Re: How large is your solr index?

2015-01-03 Thread Erick Erickson

bq: For Solr 5 why don't we switch it to 64 bit ??

-1 on this for a couple of reasons
> it'd be pretty invasive, and 5.0 may be imminent. Far too big a change to 
> implement at the last second
> It's not clear that it's even useful. Once you get to that many documents, 
> performance usually suffers

Of course I wouldn't be doing the work so I really don't have much of
a vote, but it's not clear to me at
all that enough people would actually have a use-case for 2b+ docs in
a single shard to make it
worthwhile. At that scale GC potentially becomes really unpleasant for
instance

FWIW,
Erick

On Sat, Jan 3, 2015 at 2:45 AM, Toke Eskildsen  wrote:
> Bill Bell [billnb...@gmail.com] wrote:
>
> [solr maxdoc limit of 2b]
>
>> For Solr 5 why don't we switch it to 64 bit ??
>
> The biggest challenge for a switch is that Java's arrays can only hold 2b 
> values. I support the idea of switching to much larger minimums throughout 
> the code. But it is a larger fix than replacing int with long.
>
> - Toke Eskildsen

Re: How large is your solr index?

2015-01-03 Thread Shawn Heisey

On 1/3/2015 9:02 AM, Erick Erickson wrote:
> bq: For Solr 5 why don't we switch it to 64 bit ??
> 
> -1 on this for a couple of reasons
>> it'd be pretty invasive, and 5.0 may be imminent. Far too big a change to 
>> implement at the last second
>> It's not clear that it's even useful. Once you get to that many documents, 
>> performance usually suffers
> 
> Of course I wouldn't be doing the work so I really don't have much of
> a vote, but it's not clear to me at
> all that enough people would actually have a use-case for 2b+ docs in
> a single shard to make it
> worthwhile. At that scale GC potentially becomes really unpleasant for
> instance

I agree, 2 billion documents in a single index is MORE than enough.  If
you actually create an index that large, you're going to have
performance problems, and most of those performance problems will likely
be related to garbage collection.  I can extrapolate one such problem
from personal experience on a much smaller index.
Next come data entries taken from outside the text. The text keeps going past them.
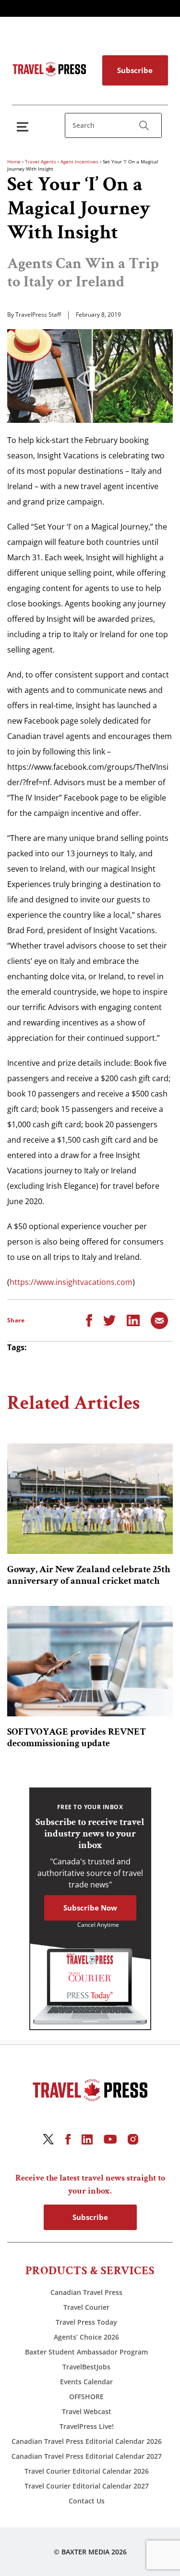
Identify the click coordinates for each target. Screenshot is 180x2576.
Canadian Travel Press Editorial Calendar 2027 (87, 2456)
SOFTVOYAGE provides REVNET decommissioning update (76, 1737)
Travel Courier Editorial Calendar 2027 (86, 2485)
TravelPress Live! (87, 2426)
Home (14, 161)
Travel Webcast (86, 2411)
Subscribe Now (90, 1907)
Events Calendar (86, 2381)
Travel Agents (40, 161)
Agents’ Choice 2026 (86, 2337)
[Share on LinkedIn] (133, 1319)
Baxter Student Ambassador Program (86, 2351)
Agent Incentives (79, 161)
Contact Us (87, 2500)
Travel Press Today (86, 2322)
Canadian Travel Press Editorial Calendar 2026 (87, 2441)
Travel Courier (86, 2307)
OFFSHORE (86, 2396)
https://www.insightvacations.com (71, 1282)
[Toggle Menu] (24, 126)
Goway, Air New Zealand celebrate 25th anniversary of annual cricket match (88, 1575)
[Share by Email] (159, 1319)
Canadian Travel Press (86, 2292)
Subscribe (135, 70)
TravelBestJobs (86, 2366)
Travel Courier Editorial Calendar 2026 (86, 2471)
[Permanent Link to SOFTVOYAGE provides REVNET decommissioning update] (90, 1661)
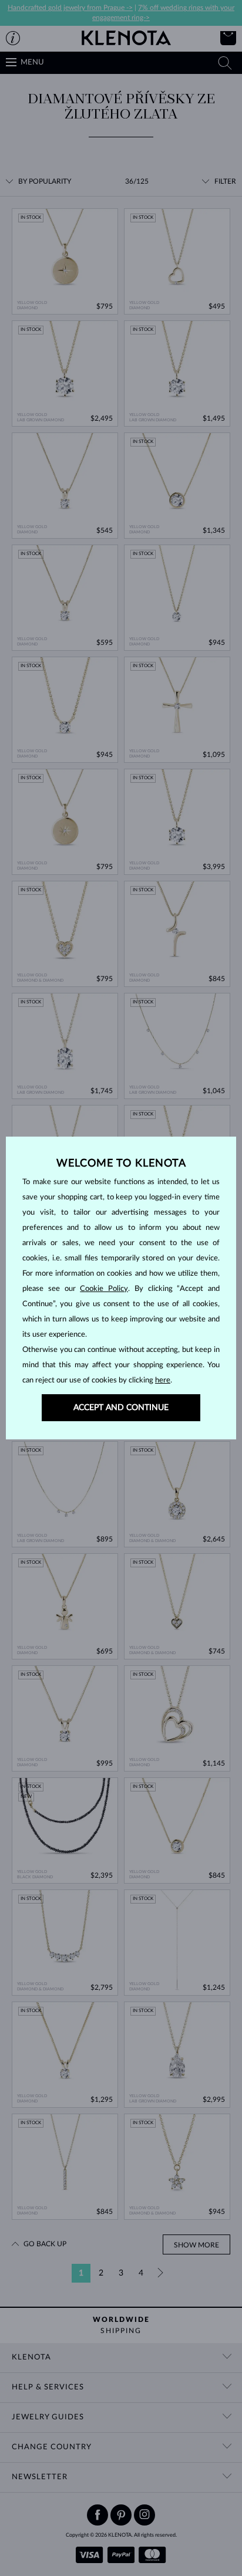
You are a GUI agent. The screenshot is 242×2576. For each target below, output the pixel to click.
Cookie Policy (104, 1289)
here (162, 1380)
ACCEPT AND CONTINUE (121, 1408)
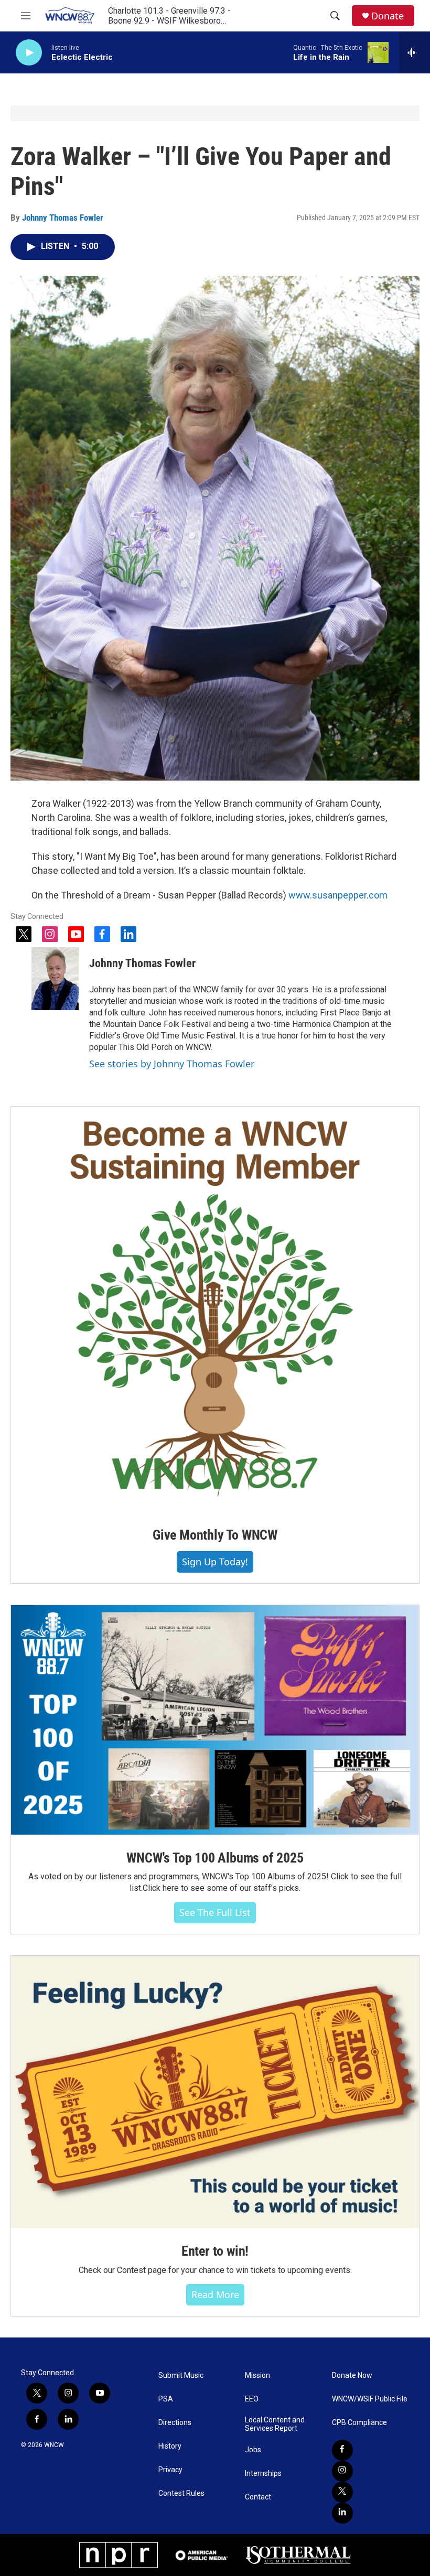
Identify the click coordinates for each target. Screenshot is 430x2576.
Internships (263, 2473)
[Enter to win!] (215, 2092)
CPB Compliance (359, 2423)
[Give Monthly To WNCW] (215, 1309)
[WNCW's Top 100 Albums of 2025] (215, 1720)
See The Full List (215, 1912)
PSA (165, 2399)
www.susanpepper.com (338, 895)
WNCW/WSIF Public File (369, 2399)
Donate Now (352, 2375)
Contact (258, 2497)
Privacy (170, 2470)
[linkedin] (342, 2513)
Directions (174, 2423)
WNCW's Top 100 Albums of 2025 (214, 1858)
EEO (252, 2399)
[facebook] (342, 2450)
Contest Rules (181, 2493)
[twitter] (342, 2492)
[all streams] (414, 52)
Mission (257, 2375)
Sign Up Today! (215, 1561)
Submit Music (180, 2375)
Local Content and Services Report (275, 2424)
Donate (387, 15)
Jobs (253, 2450)
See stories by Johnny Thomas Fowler (171, 1063)
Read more (215, 2294)
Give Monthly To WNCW (215, 1535)
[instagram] (342, 2471)
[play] (28, 53)
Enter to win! (215, 2251)
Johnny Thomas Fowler (62, 217)
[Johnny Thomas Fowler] (55, 978)
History (169, 2446)
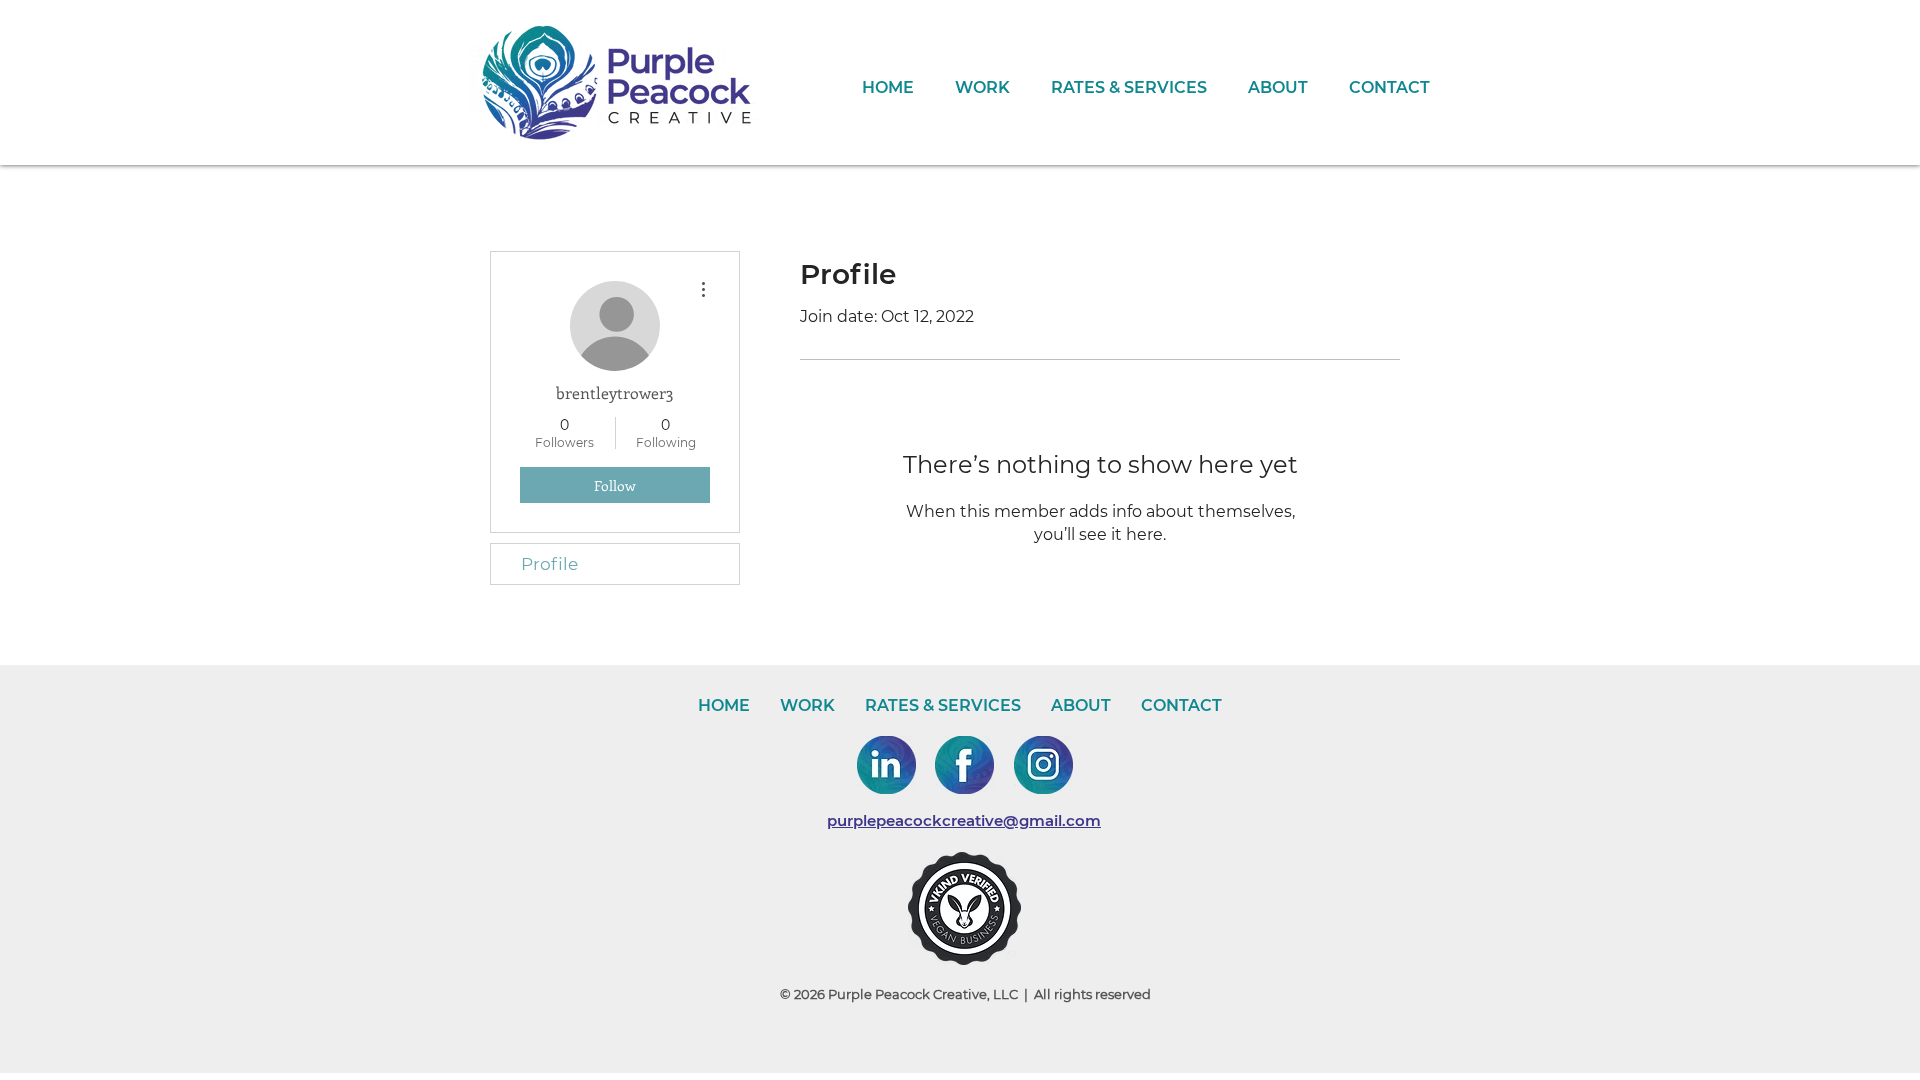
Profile (549, 564)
A filterCache entry for a 2 billion document index is 256MB in size.
Assuming you're using the G1 collector, the maximum size for a G1 heap
region is 32MB, which means that at that size, every single filter will
result in an object that is allocated immediately from the old
generation (it's called a humongous allocation).  Allocating that much
memory from the old generation will eventually (and frequently) result
in a full garbage collection ... and you do not want your application to
wait for a full garbage collection on the heap size that would be
required for a 2 billion document index.  It could easily exceed 30 or
60 seconds.

When you consider the current limitations of G1GC, it would be advisable
to keep each Solr index below 100 million documents.  At 134,217,728
documents, each filter object will be too large (more than 16MB) to be
considered a normal allocation on the max heap region size (32MB).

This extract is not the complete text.